SHORT PROBLEM:
Copy the data verbatim from the line containing "You are a computer-use" through the end, leaving the pictures out of your copy.

SUPPLIED MATERIAL:
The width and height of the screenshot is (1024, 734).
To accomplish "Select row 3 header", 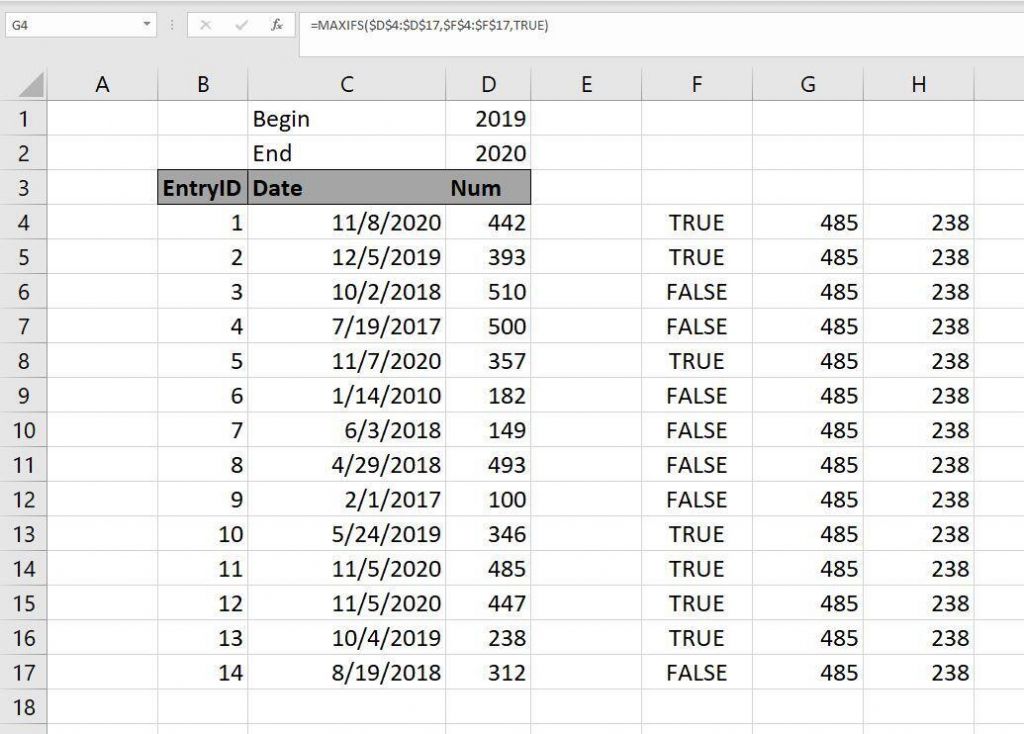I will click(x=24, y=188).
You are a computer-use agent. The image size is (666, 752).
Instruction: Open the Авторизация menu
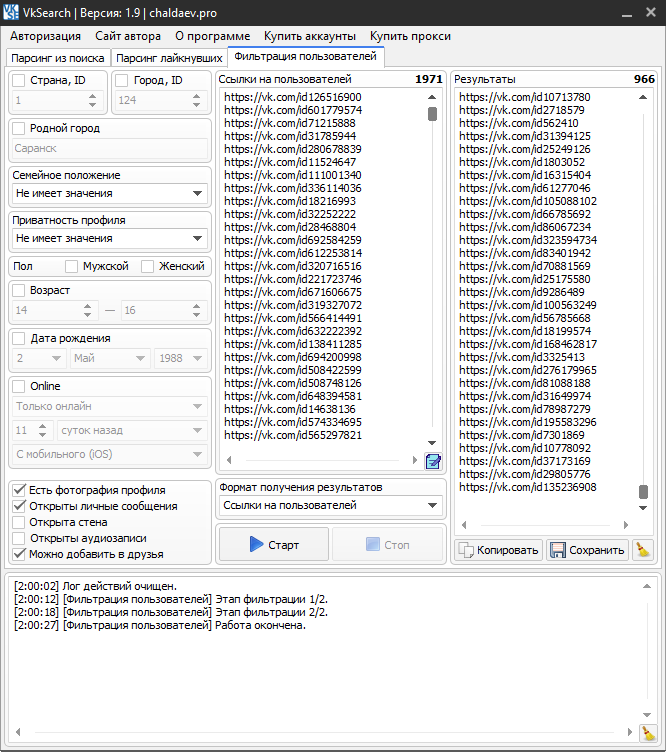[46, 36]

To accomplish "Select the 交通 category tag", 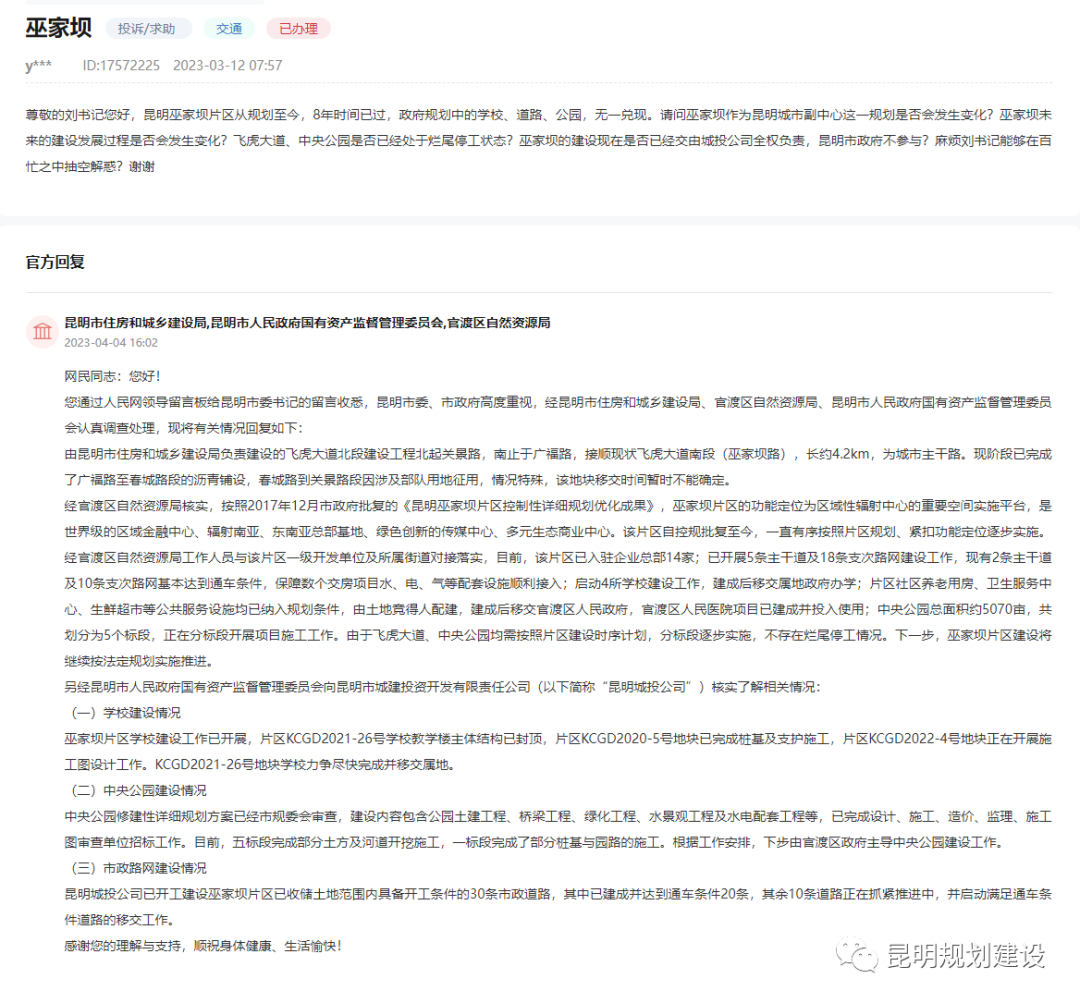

SOLUTION TO THE PROBLEM:
You are a computer-use agent. The image size is (666, 752).
Instruction: Open the Авторизация menu
[46, 36]

To accomplish "Select the 交通 category tag", 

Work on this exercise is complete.